Hmmm... we had an organic turkey for Thanksgiving last year.  I was truly disappointed in it. First it was just scrawny and was tough and tastelss.  All that after I used all my turkey tricks on it.    Really disappointing.


----------



## CWS4322 (Jan 9, 2011)

joesfolk said:


> Hmmm... we had an organic turkey for Thanksgiving last year. I was truly disappointed in it. First it was just scrawny and was tough and tastelss. All that after I used all my turkey tricks on it. Really disappointing.


 
Oh gosh, you must've bought it at the wrong farm. 

A friend's husband ordered an 'organic' turkey for her one year...he didn't specify weight. Well, his bird was 48# (they couldn't get it in the fridge--it was the size of a small child). He had to quarter it in the workshop using the bandsaw. My last one, which was the "smallest" one available was 26#. 

Here in SE Ontario, the first ones are available around October for Canadian Thanksgiving. I was able to get a 13-15 # then, a 17-20# one for Xmas, but the Easter turkey was the biggy. That was a $50+ turkey. I can't afford that anymore. But it was good--moist, tender, and tasty.


----------



## Caslon (Jan 9, 2011)

Take a look at the drumsticks on a good sized whole chicken fryer. If a fryer were proportional to the drumsticks I got, that chicken would be larger than a whole sized fryer chicken.  Bigger isn't better. economical maybe.


----------



## Kayelle (Jan 9, 2011)

CWS this made me *actually* *laugh out loud. *Thanks. 

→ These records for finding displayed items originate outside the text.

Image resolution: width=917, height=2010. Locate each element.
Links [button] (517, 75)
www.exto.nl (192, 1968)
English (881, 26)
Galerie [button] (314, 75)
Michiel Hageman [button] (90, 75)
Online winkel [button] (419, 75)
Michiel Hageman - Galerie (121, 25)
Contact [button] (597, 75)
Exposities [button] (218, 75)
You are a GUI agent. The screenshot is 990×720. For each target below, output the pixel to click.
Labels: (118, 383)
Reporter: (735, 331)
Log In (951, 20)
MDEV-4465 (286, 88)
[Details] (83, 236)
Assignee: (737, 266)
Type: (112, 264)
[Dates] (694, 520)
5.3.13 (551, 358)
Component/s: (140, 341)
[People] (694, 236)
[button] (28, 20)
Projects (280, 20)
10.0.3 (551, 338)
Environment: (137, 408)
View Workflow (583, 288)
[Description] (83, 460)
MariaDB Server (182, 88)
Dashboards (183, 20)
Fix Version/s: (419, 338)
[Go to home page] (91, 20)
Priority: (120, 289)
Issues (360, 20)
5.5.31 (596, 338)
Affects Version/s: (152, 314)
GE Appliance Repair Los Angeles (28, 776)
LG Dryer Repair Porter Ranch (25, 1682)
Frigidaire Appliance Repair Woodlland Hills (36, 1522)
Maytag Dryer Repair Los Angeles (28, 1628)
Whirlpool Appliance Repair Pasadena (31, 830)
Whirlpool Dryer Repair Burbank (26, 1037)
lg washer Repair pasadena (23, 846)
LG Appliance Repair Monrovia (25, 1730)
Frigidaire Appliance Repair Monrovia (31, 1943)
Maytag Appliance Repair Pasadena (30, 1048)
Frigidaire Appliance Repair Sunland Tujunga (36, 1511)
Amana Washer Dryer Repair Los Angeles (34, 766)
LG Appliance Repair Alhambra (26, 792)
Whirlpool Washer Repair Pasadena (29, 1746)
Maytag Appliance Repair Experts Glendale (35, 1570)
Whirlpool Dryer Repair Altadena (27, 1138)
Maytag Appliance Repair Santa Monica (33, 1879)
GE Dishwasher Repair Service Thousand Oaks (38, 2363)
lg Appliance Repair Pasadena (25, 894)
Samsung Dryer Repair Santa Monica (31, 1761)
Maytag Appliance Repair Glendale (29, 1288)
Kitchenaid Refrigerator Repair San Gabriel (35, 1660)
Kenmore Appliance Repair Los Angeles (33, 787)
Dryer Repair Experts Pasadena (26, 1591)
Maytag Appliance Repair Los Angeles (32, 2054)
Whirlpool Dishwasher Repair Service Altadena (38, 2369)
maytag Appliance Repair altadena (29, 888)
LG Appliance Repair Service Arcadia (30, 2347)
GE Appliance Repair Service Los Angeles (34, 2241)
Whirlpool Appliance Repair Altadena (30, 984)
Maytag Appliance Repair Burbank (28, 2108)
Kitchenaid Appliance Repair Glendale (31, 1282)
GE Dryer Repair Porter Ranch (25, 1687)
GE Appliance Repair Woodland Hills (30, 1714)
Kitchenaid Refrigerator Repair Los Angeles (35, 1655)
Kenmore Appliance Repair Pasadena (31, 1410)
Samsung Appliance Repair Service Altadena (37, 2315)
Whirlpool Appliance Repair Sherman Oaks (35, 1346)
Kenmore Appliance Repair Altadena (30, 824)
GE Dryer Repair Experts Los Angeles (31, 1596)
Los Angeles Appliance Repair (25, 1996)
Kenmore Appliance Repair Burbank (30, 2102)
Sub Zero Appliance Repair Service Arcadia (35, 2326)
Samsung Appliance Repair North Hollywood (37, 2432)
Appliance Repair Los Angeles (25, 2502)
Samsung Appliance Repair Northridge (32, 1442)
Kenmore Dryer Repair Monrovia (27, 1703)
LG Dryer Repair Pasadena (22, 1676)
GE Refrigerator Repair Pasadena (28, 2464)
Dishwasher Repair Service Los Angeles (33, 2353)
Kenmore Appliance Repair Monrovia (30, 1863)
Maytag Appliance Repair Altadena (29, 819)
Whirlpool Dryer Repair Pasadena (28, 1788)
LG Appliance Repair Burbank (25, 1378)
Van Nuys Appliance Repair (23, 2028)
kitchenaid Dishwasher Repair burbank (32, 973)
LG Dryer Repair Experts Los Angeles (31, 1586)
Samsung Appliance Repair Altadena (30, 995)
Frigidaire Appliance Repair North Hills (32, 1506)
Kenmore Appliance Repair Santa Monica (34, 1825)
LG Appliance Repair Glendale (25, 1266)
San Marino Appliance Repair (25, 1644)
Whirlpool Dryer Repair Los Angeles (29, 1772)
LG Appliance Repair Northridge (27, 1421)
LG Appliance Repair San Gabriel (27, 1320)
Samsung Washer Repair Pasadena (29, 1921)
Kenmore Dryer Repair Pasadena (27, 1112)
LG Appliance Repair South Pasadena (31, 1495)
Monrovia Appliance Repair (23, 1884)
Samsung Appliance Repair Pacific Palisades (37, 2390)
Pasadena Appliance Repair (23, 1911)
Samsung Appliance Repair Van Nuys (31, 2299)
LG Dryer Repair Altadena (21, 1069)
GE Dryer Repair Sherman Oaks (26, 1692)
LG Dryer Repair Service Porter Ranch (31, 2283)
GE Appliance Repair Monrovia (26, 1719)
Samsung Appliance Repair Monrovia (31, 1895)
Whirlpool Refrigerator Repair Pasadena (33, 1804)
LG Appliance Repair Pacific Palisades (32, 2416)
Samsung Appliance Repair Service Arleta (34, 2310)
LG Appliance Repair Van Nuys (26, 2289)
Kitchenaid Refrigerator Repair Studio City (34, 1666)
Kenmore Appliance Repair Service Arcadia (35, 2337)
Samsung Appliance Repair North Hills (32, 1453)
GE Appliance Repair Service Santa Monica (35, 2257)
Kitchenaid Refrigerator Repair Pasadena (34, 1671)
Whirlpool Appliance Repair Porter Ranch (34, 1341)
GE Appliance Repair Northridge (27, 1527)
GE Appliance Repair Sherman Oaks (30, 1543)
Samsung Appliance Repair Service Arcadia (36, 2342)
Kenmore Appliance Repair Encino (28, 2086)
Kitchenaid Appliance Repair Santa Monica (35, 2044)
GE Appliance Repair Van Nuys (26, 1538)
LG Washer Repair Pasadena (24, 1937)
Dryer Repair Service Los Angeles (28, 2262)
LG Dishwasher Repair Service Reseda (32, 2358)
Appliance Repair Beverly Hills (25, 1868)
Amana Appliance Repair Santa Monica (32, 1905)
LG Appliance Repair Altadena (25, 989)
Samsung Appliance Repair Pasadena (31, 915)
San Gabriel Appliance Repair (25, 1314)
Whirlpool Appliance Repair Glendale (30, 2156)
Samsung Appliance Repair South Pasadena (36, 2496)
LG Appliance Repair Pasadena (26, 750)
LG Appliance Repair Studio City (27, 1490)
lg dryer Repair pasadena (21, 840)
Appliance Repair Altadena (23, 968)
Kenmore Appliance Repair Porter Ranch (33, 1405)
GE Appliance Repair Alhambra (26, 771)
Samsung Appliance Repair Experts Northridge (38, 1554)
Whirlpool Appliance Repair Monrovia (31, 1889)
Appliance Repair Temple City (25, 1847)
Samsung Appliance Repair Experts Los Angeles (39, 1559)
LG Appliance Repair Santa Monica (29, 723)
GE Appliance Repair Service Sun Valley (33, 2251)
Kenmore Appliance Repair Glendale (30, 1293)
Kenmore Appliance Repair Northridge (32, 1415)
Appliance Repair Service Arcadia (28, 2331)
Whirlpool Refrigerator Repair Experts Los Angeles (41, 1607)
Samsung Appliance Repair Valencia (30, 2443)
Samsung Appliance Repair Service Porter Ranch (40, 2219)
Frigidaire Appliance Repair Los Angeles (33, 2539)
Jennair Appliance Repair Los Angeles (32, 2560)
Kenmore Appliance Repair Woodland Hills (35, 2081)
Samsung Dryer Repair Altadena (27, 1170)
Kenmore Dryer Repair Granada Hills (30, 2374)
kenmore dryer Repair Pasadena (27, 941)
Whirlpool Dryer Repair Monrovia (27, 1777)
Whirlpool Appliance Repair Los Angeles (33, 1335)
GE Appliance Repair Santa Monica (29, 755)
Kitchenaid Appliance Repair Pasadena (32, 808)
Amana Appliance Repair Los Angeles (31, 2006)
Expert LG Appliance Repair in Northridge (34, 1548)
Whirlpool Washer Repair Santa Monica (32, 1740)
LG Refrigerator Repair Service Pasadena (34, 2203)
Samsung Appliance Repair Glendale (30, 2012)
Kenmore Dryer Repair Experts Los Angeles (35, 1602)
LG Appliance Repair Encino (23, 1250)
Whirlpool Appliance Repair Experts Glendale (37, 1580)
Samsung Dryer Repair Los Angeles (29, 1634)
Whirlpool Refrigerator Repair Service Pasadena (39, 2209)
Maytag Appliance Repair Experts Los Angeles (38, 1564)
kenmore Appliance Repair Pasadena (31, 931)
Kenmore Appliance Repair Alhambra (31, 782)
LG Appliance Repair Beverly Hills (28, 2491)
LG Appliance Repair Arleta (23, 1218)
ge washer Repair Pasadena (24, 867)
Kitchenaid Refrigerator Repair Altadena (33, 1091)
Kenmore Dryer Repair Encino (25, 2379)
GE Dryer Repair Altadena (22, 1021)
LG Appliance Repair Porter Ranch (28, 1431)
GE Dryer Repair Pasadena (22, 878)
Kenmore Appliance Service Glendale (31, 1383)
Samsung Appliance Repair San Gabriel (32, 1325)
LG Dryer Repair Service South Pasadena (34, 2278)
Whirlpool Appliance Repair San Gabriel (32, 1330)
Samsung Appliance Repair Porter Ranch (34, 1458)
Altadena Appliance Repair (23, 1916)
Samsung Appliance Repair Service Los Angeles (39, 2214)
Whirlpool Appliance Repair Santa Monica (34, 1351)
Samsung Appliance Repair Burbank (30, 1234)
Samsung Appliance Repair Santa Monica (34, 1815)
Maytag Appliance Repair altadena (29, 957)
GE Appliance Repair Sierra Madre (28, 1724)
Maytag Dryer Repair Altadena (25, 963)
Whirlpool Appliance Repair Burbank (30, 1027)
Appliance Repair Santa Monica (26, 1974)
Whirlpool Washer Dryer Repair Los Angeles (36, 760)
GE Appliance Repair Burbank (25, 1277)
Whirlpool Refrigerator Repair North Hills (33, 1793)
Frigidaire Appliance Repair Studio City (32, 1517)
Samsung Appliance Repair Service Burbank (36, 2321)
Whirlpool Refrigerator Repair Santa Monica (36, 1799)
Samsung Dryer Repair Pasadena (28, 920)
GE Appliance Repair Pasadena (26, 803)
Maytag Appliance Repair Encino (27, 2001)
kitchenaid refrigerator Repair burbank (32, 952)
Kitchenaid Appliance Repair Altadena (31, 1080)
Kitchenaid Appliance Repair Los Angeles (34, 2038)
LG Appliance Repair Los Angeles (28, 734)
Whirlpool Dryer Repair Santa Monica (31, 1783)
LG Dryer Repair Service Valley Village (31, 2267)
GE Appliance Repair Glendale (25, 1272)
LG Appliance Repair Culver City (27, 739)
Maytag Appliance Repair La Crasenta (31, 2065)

> Well, his bird was 48# (they couldn't get it in the fridge--it was the  size of a small child). He had to quarter it in the workshop using the  bandsaw.


----------



## CWS4322 (Jan 9, 2011)

Another friend and her husband decided to raise free-range turkeys one year. They were a bit unclear on how much to feed the birds or how quickly they grew...well, they ended up with a 68# turkey coming back from the slaughter house. Their solution? The husband made an outdoor "roaster" out of a barrel and they invited all the neighbours. The catch? Everyone had to come dressed as a pumpkin.


----------



## CWS4322 (Jan 9, 2011)

Oh--on the free-range turkey, be sure you specify the weight range stories, another friend in CT ordered an organic, free-range turkey. When he picked it up, it weighed 32#. It was too big for their biggest roaster. (Fortunately, they have a commercial range and oven). They put the turkey in a garbage bag, stuffed it in an oversized cooler, drove to their local housewares supply store, and brought it in to test if it fit in any of the roaster pans. They did buy the roaster in which it fit, but can you imagine the clerks' responses to this couple hauling this black garbage bag in saying they needed to see if it fit in any of the roasters the store stocked?


----------